The group discussed the relative urgency of referral which should be associated with each threshold. They agreed that women who have an hCG increase of more than 63% and no confirmed ultrasound diagnosis of an intrauterine pregnancy on a subsequent scan should be referred immediately, given the risk of a rupturing ectopic pregnancy. Women with an hCG decrease of more than 50% and a positive pregnancy test after 14 days and women with an hCG level between the two thresholds should be reviewed within 24 hours. The GDG felt it was important that both of these groups of women be seen promptly, given the chance of there being an ectopic pregnancy. However, the GDG agreed that in these instances, the chance of rupture was reduced and thus an immediate referral was not required.

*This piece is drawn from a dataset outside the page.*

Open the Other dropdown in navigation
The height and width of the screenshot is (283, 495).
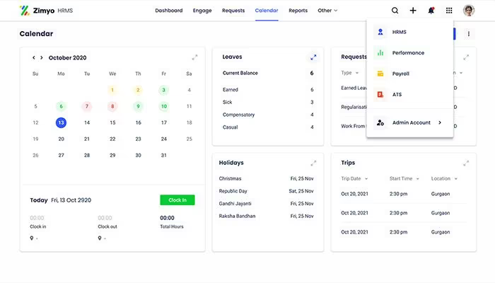(327, 11)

The group wished to highlight that hCG levels are a measurement of trophoblastic proliferation only and should not be used for a confirmatory diagnosis. Final confirmation can only be provided by either an ultrasound scan or a negative pregnancy test (to identify a failed pregnancy).
The GDG considered the evidence that was available for the use of progesterone levels in conjunction with hCG. It noted that for both diagnosis of ectopic pregnancy and diagnosis of viable intrauterine pregnancy, there was little or no improvement in the negative predictive value of the tests compared with using hCG alone.
The group felt it important to stress the importance of symptoms over hCG. The group agreed that all women, regardless of their hCG level, should be given written information about what to do if they experience any new or worsening symptoms, including details about how to access emergency care.